A powdered form was given to dancers before a ceremony to bring rain. She said its ceremonial name, chi’ka kianakia, referred to the sweetness it imparted to saliva.


Among the Navajo, Francis Elmore found in the 1940s, pilna’at’ohiih was mixed with white amaranth (Amaranthus albus) and other plants, then smoked during the Coyote Chant. Forty years later, Leland Wyman could find little information about the Coyote Way beyond the fact it had been used to restore someone who had broken a sexual taboo like incest.

Albert Regan could find nothing about the perennial’s use by the White Mountain Apache. They would only admit it was used in ceremonials and that is was chewed to sweeten the saliva.

The Hopi don’t use Eriogonum jamesii because it doesn’t grow in their area.


Since antelope sage is found through the southwest and in most of New Mexico’s counties, the range apparently is defined by altitude. The Hopi live below 6,000'. Zuñi pueblo is at 6293'. The Ramah Navajo live at 6,926'. The White Mountain Apache are even higher.

It can’t be said to be happy here in the arroyo at 5726', about the level of the Hopi.

The plant I saw in 2008 didn’t expand and didn’t produce seedlings. The individuals florets exist in tight clusters that are urban in their density. Stamens reach outside their home bases to pollinate their neighboring florets. James Reveal says, most plants in the genera avoid incest by releasing their pollen before the florets are ready, forcing exogamy within the cluster.


The long white stamens, with their white anther pads, are what give the late summer flowers their frothy quality. The Polygonaceae are in the same buckwheat family as silver lace vine.


The lone plant rarely bloomed, though it faithfully maintained its galvanized gray leaves every summer. Every winter they tuned deep maroon. Then, something happened this year. Some animal dug around the woody carapace, and left a blackened reminder on the soil.


Notes:
Elmore, Francis H. Ethnobotany of the Navajo (1944)

Reagan, Albert B. "Plants Used by the White Mountain Apache Indians of Arizona," Wisconsin Archeologist 8:143-61:1929

Reveal, James. "A Glossary of Useful Terms and Expressions," The Eriogonum Society website

Stevenson, Matilda Coxe. Ethnobotany of the Zuñi Indians (1915)

Vestal, Paul A. The Ethnobotany of the Ramah Navaho (1925)

Whiting, Alfred F. Ethnobotany of the Hopi (1939)

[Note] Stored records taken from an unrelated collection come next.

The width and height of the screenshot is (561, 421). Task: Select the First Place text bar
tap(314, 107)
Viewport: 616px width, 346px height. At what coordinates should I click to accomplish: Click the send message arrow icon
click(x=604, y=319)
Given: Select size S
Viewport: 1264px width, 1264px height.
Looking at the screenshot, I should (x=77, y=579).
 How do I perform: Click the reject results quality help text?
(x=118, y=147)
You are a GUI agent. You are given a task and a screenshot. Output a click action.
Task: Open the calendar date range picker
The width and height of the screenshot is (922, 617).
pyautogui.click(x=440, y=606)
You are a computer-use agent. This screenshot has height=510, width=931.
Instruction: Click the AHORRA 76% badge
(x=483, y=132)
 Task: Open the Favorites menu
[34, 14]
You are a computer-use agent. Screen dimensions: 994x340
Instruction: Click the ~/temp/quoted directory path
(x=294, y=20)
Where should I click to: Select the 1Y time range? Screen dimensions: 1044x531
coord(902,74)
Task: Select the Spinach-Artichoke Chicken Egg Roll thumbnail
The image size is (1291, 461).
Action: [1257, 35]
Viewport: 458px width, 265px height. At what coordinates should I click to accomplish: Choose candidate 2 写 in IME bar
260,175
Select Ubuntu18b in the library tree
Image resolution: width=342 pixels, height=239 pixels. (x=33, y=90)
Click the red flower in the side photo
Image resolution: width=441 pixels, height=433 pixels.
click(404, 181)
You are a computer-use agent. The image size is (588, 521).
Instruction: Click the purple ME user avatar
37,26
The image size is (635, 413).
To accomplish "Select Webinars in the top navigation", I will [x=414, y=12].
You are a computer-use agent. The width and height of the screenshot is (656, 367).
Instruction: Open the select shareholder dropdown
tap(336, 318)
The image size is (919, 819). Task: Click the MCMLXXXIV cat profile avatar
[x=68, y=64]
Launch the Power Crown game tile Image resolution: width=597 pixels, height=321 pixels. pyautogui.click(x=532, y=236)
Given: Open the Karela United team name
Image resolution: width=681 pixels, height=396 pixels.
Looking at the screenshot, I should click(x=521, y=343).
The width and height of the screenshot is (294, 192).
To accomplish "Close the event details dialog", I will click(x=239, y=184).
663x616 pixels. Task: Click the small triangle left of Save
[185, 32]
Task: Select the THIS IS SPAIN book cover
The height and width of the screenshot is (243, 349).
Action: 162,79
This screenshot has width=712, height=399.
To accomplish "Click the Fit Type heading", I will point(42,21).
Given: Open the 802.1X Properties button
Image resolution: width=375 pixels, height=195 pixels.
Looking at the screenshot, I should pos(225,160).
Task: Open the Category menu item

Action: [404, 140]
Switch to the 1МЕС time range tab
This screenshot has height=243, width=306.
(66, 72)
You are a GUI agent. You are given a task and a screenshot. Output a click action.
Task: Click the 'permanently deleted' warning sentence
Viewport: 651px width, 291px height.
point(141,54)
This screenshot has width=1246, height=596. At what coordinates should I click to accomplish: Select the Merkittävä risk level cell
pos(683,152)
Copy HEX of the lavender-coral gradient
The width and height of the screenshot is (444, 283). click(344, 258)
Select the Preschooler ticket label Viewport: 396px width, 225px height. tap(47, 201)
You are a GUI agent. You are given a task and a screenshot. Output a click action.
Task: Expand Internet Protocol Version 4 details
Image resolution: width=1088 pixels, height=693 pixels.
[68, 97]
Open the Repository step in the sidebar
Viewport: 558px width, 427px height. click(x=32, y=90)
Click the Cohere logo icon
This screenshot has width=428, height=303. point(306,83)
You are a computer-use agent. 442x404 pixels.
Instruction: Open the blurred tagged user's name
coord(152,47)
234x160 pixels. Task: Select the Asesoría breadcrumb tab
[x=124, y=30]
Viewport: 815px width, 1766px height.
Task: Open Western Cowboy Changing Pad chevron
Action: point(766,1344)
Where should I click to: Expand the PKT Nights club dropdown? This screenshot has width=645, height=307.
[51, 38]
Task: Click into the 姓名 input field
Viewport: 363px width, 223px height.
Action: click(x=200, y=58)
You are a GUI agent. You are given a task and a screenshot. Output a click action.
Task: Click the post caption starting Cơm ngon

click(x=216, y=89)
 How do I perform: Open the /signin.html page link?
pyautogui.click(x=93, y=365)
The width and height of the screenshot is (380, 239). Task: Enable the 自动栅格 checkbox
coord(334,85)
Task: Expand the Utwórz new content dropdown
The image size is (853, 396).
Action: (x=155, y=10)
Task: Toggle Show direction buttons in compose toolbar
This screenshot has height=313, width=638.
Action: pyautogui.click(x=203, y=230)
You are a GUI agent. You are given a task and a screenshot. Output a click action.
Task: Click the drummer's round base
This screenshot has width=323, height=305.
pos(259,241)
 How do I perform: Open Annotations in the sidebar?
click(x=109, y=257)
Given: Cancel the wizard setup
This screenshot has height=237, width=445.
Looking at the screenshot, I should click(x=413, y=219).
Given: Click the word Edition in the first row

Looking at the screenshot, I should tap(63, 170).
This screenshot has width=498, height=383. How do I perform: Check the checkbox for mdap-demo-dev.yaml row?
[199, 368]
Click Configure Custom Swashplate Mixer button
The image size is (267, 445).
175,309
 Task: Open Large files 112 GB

Wyman, Leland C. "Navajo Ceremonial System" in Handbook of North American Indians, volume 10 (1983) edited by Alfonso Ortiz


Photographs: All taken of the same plant in the prairie arroyo.
1. 21 September 2013, with black ant.
2. 23 August 2009.
3. 25 September 2011.
4. 21 September 2013.
5. 25 September 2011.
6. 21 September 2013.
7. 18 April 2014, surrounded by gypsum phacelia.
8. 26 December 2008.

1 comment:

Vicki said...

Very interesting post and history, as usual.